**AIM OF THE EXERCISE**: Write out these lines as a numbered list, skipping any blank lines and leaving out the pictures.

— start EXCERPTED DATA —

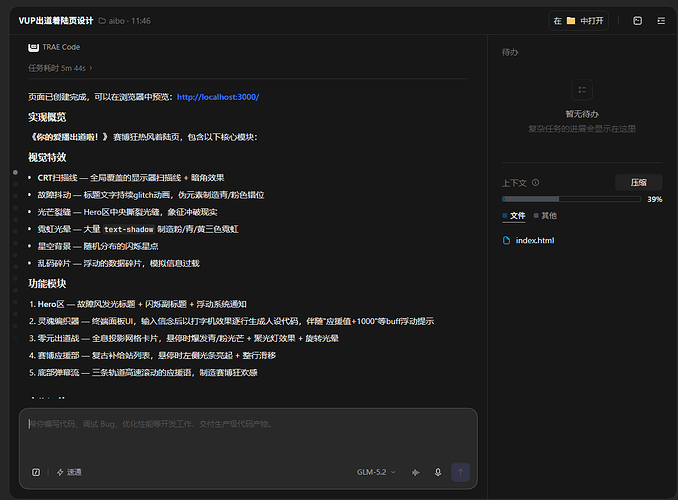Focus the chat message input field
The image size is (678, 500).
[248, 435]
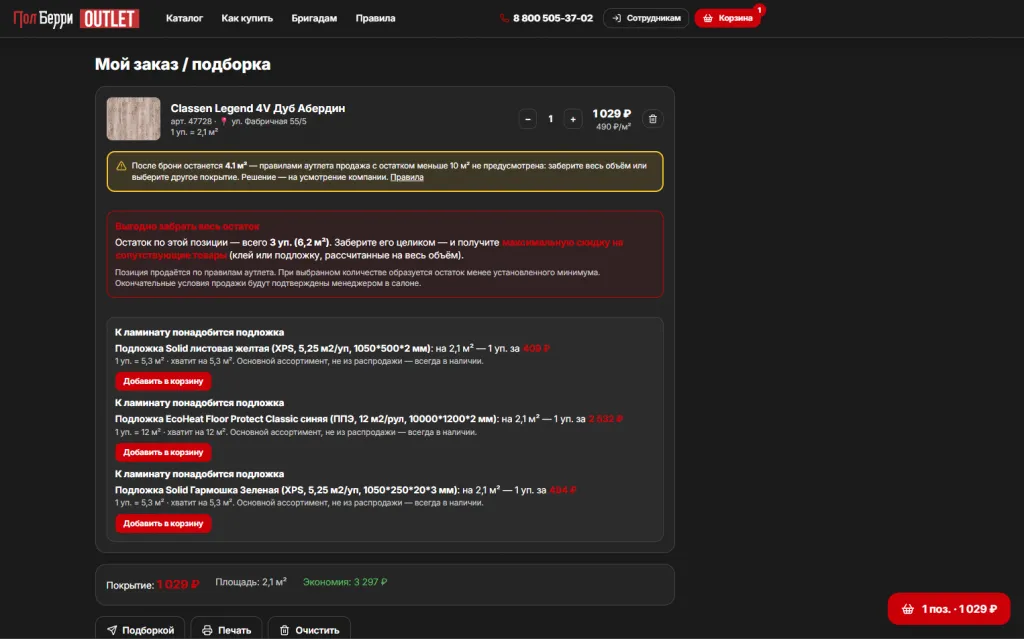Image resolution: width=1024 pixels, height=639 pixels.
Task: Click the Печать printer button
Action: pyautogui.click(x=227, y=630)
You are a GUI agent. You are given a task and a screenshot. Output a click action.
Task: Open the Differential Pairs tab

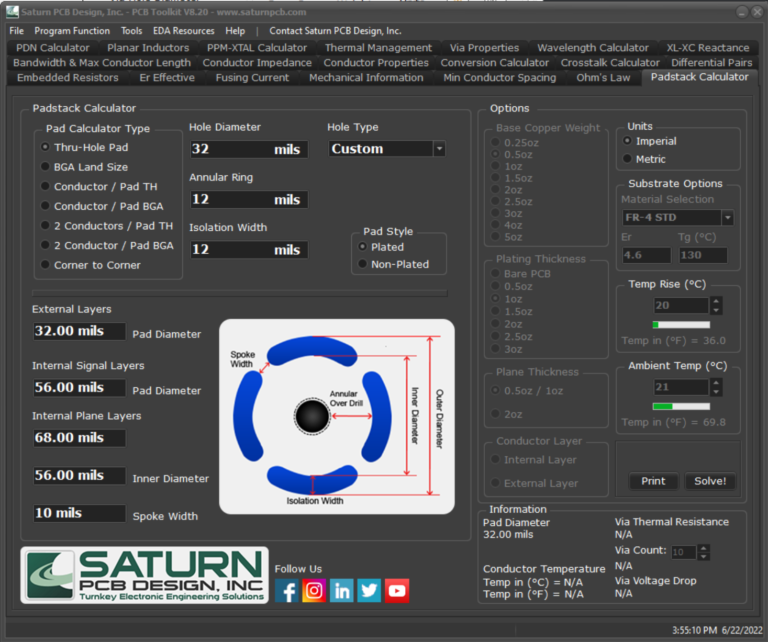tap(712, 62)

— end EXCERPTED DATA —

**ANSWER BELOW**:
1. Focus the chat message input field
2. The image size is (678, 500).
3. [248, 435]
4. Image resolution: width=1024 pixels, height=639 pixels.
5. Task: Click the Печать printer button
6. Action: pyautogui.click(x=227, y=630)
7. You are a GUI agent. You are given a task and a screenshot. Output a click action.
8. Task: Open the Differential Pairs tab
9. tap(712, 62)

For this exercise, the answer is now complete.